Everything from the line with "EOC Twitter (X) (1260, 1669)" to the end of the data is to be retyped exactly, and nothing else.
====================
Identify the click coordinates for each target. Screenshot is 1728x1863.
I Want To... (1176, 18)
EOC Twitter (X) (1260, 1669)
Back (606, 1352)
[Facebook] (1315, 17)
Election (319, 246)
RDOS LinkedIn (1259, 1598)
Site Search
====================
- Written reply -
EOC Twitter (X) (1260, 1669)
Back (606, 1352)
[Facebook] (1315, 17)
Election (319, 246)
RDOS LinkedIn (1259, 1598)
Site Search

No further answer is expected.